Внезапно лето кончилось, но мы с Наташей уже были парочкой, встречались в Москве, исходили все околоконсерваторские улицы и переулки вдоль и наискосок, целовались на лавочках и в подъездах, но не переходили черты. Наташа не давалась, я покорялся, пока зимой, нет, в самом конце зимы, мы не рассорились вдрызг. Все к этому шло, мне давно уже стало казаться, что она начала меня избегать, все неохотнее соглашается увидеться, но я не верил своим ушам и глазам. А потом… даже не хочется вспоминать, ревность, гордость, обида, как страшно я в тот вечер кричал, доктор, усадив ее на заледеневшую лавку Александровского сада, и до сих пор это одно из самых невыносимых воспоминаний. Как я ору на посиневшую от холода девушку, забывшую дома варежки, засунувшую руки в рукава, хлещу словами человека, дороже которого у меня никого нет, перечисляю все ее прегрешения, возмущаюсь, что на кого-то она не так посмотрела и такая-то подружка ей, судя по всему, в тысячу раз дороже меня, а еще… но на самом деле все это от нарастающего отчаяния, доктор! Я уже тогда понимал – никогда она не будет моей, ускользнет, и способа удержать ее руку в своей не существует.
Через два дня я просил прощения, звонил, написал письмище в стихах, и она в общем меня простила, но так и не допустила до себя. Я пришел все равно, приперся без предупреждения к ней домой, она не открыла! Крикнула через дверь, что должна заниматься, что не может, не может пока меня видеть, что кому-то что-то там обещала. Тогда я спустился в магазин «Охотник», он был в том же доме, внизу, купил широкий перочинный нож и изрезал ее кожаную дверь. Знаете, какое слово я вырезал огромными буквами поперек всей этой дурацкой двери? «Моя-моя-моя».
И еще два месяца мы не общались, уже мертво, только поэтому я кое-как дописал диплом, скоро предстояла защита, кончался май. Тут Толик и проговорился. В своей аспирантской каморке, про завтрашнюю свадьбу.

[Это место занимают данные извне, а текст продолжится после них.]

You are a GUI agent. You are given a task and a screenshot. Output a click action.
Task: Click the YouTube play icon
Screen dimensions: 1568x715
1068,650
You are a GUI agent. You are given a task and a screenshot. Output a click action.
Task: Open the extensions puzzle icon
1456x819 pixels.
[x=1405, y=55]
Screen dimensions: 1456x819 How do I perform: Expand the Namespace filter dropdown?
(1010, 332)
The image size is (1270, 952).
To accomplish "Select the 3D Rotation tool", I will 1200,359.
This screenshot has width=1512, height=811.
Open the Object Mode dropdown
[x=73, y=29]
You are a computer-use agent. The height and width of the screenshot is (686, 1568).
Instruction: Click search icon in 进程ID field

Но еще немного прошлого, еще каплю прошлого и Толика, доктор. Он так и не защитился тогда, нет. Написал блестящую диссертацию, про языковые табу и защиты от смерти в языке и культуре, что-то между философией и лингвистикой, его научный потребовал еще написать длинную вступительную главу с обзором достижений предшественников, как водится – Толик отказался наотрез, сказал, что он практически первопроходец в теме, значит, это – пустая формальность, ни строчки он не добавит. И отправился работать в школу. Бросил философию, хотя она-то чем была виновата, вернулся к когда-то любимой физике. Дети его обожали, ходили за ним хвостиком, в его кружок набивалось полшколы. И сам он стал говорить, что просвещение умов и сердец – единственное, чем имеет смысл заниматься, что с детьми ему «чище и свежее всего», а я думал тогда, что Толик отчасти сам застрял в их возрасте, вот поэтому так и получилось. Но школа его и убивала. Там было слишком много рутины, вероятно, времени на думать, читать она почти не оставляла. И года через три-четыре плотной учительской жизни Толик начал сникать, гаснуть – изнутри.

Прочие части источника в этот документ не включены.